INFORMATION PROVIDED »
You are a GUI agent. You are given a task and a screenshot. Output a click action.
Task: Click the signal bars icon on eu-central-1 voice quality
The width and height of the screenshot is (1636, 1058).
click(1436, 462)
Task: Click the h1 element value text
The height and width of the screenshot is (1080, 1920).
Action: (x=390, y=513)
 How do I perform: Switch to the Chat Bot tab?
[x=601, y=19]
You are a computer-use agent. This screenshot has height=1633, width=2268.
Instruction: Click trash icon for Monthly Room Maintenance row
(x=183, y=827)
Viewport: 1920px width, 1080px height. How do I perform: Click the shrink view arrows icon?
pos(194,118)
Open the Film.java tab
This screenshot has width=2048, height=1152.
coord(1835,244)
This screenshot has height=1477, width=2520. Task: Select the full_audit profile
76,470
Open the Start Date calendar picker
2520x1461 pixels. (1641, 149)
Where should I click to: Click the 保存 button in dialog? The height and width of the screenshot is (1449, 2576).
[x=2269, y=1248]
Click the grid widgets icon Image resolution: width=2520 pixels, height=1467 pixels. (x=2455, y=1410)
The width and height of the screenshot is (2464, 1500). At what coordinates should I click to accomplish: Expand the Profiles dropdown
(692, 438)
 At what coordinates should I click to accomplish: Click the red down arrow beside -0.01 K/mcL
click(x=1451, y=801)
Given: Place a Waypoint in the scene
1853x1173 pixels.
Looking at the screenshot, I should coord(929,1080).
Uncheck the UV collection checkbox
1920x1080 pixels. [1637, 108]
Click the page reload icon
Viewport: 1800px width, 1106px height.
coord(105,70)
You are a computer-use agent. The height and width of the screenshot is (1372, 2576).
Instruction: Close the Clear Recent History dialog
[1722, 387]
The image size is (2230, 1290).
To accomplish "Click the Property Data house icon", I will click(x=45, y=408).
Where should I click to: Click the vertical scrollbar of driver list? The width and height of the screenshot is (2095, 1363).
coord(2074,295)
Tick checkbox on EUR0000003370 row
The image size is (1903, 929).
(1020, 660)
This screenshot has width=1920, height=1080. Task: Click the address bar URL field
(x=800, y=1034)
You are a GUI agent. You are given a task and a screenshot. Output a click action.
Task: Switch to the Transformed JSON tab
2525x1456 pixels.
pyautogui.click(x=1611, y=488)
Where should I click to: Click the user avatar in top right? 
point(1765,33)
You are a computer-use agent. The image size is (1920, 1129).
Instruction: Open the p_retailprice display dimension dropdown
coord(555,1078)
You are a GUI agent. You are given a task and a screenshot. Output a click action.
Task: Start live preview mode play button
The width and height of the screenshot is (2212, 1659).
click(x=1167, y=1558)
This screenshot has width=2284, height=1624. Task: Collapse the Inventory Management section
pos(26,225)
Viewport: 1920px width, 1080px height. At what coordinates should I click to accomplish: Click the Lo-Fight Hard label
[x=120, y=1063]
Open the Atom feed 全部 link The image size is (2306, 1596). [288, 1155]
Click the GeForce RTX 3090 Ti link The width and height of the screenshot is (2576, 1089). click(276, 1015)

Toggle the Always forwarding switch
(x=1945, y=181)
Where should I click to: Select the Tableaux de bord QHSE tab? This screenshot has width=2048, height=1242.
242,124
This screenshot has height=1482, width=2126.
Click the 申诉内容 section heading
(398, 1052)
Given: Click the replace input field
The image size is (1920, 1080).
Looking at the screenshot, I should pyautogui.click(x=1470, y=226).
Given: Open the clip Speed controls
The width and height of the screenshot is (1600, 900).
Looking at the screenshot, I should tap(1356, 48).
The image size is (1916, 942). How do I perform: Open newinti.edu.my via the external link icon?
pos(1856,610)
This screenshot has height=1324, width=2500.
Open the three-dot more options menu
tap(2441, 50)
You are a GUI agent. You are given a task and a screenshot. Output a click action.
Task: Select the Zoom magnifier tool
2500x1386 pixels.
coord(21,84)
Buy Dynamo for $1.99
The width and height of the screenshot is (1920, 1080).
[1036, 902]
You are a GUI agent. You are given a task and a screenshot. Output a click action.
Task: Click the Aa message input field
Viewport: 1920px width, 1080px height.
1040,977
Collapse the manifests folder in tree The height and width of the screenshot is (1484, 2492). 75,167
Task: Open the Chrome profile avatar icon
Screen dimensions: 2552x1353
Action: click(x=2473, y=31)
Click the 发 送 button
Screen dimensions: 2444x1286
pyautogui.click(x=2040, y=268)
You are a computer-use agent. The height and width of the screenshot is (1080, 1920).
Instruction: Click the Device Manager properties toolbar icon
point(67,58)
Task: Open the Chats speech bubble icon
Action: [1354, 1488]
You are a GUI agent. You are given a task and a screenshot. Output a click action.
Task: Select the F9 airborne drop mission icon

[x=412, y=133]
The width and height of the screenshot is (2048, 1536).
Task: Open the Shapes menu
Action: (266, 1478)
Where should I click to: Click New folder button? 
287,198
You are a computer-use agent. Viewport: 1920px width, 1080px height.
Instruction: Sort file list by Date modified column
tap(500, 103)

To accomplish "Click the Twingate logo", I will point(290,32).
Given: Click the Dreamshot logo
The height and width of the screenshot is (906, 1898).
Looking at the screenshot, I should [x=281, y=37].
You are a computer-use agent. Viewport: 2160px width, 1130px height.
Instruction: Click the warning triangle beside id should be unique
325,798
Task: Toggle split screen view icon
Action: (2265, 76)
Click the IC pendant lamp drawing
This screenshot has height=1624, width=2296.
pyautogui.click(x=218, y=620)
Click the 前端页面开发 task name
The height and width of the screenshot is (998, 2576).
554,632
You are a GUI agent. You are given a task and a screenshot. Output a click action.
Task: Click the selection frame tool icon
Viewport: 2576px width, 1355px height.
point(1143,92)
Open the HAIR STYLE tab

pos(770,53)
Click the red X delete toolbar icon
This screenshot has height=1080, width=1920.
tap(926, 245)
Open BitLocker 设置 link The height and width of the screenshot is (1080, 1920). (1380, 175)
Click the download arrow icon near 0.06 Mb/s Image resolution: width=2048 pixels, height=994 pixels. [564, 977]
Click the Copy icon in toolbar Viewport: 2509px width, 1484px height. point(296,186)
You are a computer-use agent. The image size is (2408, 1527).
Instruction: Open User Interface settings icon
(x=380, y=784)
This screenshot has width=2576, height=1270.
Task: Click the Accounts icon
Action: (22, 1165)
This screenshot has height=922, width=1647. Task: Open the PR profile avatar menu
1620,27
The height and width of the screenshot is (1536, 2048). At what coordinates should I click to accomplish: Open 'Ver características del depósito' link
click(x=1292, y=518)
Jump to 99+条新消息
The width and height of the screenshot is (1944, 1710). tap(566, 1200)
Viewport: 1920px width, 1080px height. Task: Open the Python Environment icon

ACTION ITEM » Set down the whole listing once more, exactly as it appears.

WRITTEN RESPONSE »
You are a GUI agent. You are given a task and a screenshot. Output a click action.
Task: Click the signal bars icon on eu-central-1 voice quality
The width and height of the screenshot is (1636, 1058).
click(1436, 462)
Task: Click the h1 element value text
The height and width of the screenshot is (1080, 1920).
Action: (x=390, y=513)
 How do I perform: Switch to the Chat Bot tab?
[x=601, y=19]
You are a computer-use agent. This screenshot has height=1633, width=2268.
Instruction: Click trash icon for Monthly Room Maintenance row
(x=183, y=827)
Viewport: 1920px width, 1080px height. How do I perform: Click the shrink view arrows icon?
pos(194,118)
Open the Film.java tab
This screenshot has width=2048, height=1152.
coord(1835,244)
This screenshot has height=1477, width=2520. Task: Select the full_audit profile
76,470
Open the Start Date calendar picker
2520x1461 pixels. (1641, 149)
Where should I click to: Click the 保存 button in dialog? The height and width of the screenshot is (1449, 2576).
[x=2269, y=1248]
Click the grid widgets icon Image resolution: width=2520 pixels, height=1467 pixels. (x=2455, y=1410)
The width and height of the screenshot is (2464, 1500). At what coordinates should I click to accomplish: Expand the Profiles dropdown
(692, 438)
 At what coordinates should I click to accomplish: Click the red down arrow beside -0.01 K/mcL
click(x=1451, y=801)
Given: Place a Waypoint in the scene
1853x1173 pixels.
Looking at the screenshot, I should coord(929,1080).
Uncheck the UV collection checkbox
1920x1080 pixels. [1637, 108]
Click the page reload icon
Viewport: 1800px width, 1106px height.
coord(105,70)
You are a computer-use agent. The height and width of the screenshot is (1372, 2576).
Instruction: Close the Clear Recent History dialog
[1722, 387]
The image size is (2230, 1290).
To accomplish "Click the Property Data house icon", I will click(x=45, y=408).
Where should I click to: Click the vertical scrollbar of driver list? The width and height of the screenshot is (2095, 1363).
coord(2074,295)
Tick checkbox on EUR0000003370 row
The image size is (1903, 929).
(1020, 660)
This screenshot has width=1920, height=1080. Task: Click the address bar URL field
(x=800, y=1034)
You are a GUI agent. You are given a task and a screenshot. Output a click action.
Task: Switch to the Transformed JSON tab
2525x1456 pixels.
pyautogui.click(x=1611, y=488)
Where should I click to: Click the user avatar in top right? 
point(1765,33)
You are a computer-use agent. The image size is (1920, 1129).
Instruction: Open the p_retailprice display dimension dropdown
coord(555,1078)
You are a GUI agent. You are given a task and a screenshot. Output a click action.
Task: Start live preview mode play button
The width and height of the screenshot is (2212, 1659).
click(x=1167, y=1558)
This screenshot has width=2284, height=1624. Task: Collapse the Inventory Management section
pos(26,225)
Viewport: 1920px width, 1080px height. At what coordinates should I click to accomplish: Click the Lo-Fight Hard label
[x=120, y=1063]
Open the Atom feed 全部 link The image size is (2306, 1596). [288, 1155]
Click the GeForce RTX 3090 Ti link The width and height of the screenshot is (2576, 1089). click(276, 1015)

Toggle the Always forwarding switch
(x=1945, y=181)
Where should I click to: Select the Tableaux de bord QHSE tab? This screenshot has width=2048, height=1242.
242,124
This screenshot has height=1482, width=2126.
Click the 申诉内容 section heading
(398, 1052)
Given: Click the replace input field
The image size is (1920, 1080).
Looking at the screenshot, I should pyautogui.click(x=1470, y=226).
Given: Open the clip Speed controls
The width and height of the screenshot is (1600, 900).
Looking at the screenshot, I should tap(1356, 48).
The image size is (1916, 942). How do I perform: Open newinti.edu.my via the external link icon?
pos(1856,610)
This screenshot has height=1324, width=2500.
Open the three-dot more options menu
tap(2441, 50)
You are a GUI agent. You are given a task and a screenshot. Output a click action.
Task: Select the Zoom magnifier tool
2500x1386 pixels.
coord(21,84)
Buy Dynamo for $1.99
The width and height of the screenshot is (1920, 1080).
[1036, 902]
You are a GUI agent. You are given a task and a screenshot. Output a click action.
Task: Click the Aa message input field
Viewport: 1920px width, 1080px height.
1040,977
Collapse the manifests folder in tree The height and width of the screenshot is (1484, 2492). 75,167
Task: Open the Chrome profile avatar icon
Screen dimensions: 2552x1353
Action: click(x=2473, y=31)
Click the 发 送 button
Screen dimensions: 2444x1286
pyautogui.click(x=2040, y=268)
You are a computer-use agent. The height and width of the screenshot is (1080, 1920).
Instruction: Click the Device Manager properties toolbar icon
point(67,58)
Task: Open the Chats speech bubble icon
Action: [1354, 1488]
You are a GUI agent. You are given a task and a screenshot. Output a click action.
Task: Select the F9 airborne drop mission icon

[x=412, y=133]
The width and height of the screenshot is (2048, 1536).
Task: Open the Shapes menu
Action: (266, 1478)
Where should I click to: Click New folder button? 
287,198
You are a computer-use agent. Viewport: 1920px width, 1080px height.
Instruction: Sort file list by Date modified column
tap(500, 103)

To accomplish "Click the Twingate logo", I will point(290,32).
Given: Click the Dreamshot logo
The height and width of the screenshot is (906, 1898).
Looking at the screenshot, I should [x=281, y=37].
You are a computer-use agent. Viewport: 2160px width, 1130px height.
Instruction: Click the warning triangle beside id should be unique
325,798
Task: Toggle split screen view icon
Action: (2265, 76)
Click the IC pendant lamp drawing
This screenshot has height=1624, width=2296.
pyautogui.click(x=218, y=620)
Click the 前端页面开发 task name
The height and width of the screenshot is (998, 2576).
554,632
You are a GUI agent. You are given a task and a screenshot. Output a click action.
Task: Click the selection frame tool icon
Viewport: 2576px width, 1355px height.
point(1143,92)
Open the HAIR STYLE tab

pos(770,53)
Click the red X delete toolbar icon
This screenshot has height=1080, width=1920.
tap(926, 245)
Open BitLocker 设置 link The height and width of the screenshot is (1080, 1920). (1380, 175)
Click the download arrow icon near 0.06 Mb/s Image resolution: width=2048 pixels, height=994 pixels. [564, 977]
Click the Copy icon in toolbar Viewport: 2509px width, 1484px height. point(296,186)
You are a computer-use agent. The image size is (2408, 1527).
Instruction: Open User Interface settings icon
(x=380, y=784)
This screenshot has width=2576, height=1270.
Task: Click the Accounts icon
Action: (22, 1165)
This screenshot has height=922, width=1647. Task: Open the PR profile avatar menu
1620,27
The height and width of the screenshot is (1536, 2048). At what coordinates should I click to accomplish: Open 'Ver características del depósito' link
click(x=1292, y=518)
Jump to 99+条新消息
The width and height of the screenshot is (1944, 1710). tap(566, 1200)
Viewport: 1920px width, 1080px height. Task: Open the Python Environment icon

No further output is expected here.